> _DATASET CONTENT_
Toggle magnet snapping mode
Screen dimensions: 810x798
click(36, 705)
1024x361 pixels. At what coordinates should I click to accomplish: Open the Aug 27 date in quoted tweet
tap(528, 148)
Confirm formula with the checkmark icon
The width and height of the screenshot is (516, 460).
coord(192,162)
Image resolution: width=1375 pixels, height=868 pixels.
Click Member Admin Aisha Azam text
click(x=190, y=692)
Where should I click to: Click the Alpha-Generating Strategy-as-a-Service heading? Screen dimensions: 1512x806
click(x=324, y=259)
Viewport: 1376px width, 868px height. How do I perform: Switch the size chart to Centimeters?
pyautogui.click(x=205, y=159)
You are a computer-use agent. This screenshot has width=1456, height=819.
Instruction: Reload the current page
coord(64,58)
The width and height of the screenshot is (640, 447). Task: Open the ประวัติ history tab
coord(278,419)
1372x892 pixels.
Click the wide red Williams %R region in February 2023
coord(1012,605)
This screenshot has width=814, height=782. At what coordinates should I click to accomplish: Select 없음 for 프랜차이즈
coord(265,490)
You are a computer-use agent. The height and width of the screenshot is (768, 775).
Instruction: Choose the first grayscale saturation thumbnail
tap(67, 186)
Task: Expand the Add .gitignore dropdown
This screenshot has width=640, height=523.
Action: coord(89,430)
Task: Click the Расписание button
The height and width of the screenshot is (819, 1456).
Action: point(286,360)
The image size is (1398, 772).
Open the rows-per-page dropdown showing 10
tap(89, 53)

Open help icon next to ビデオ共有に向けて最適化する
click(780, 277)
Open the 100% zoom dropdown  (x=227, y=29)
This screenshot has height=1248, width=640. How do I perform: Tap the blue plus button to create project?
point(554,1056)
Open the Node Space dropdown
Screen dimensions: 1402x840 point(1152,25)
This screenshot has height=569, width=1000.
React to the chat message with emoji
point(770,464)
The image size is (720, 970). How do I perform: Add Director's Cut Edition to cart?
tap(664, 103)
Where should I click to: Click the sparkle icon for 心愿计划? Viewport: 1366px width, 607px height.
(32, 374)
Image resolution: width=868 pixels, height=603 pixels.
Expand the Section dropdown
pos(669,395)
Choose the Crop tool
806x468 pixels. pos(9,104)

> _GIVEN INSTRUCTION_
Which lines of the listing above contain the string "size"? Return each of those lines in full.

> _REPLY_
Viewport: 1376px width, 868px height. How do I perform: Switch the size chart to Centimeters?
The image size is (1398, 772).
The image size is (720, 970). How do I perform: Add Director's Cut Edition to cart?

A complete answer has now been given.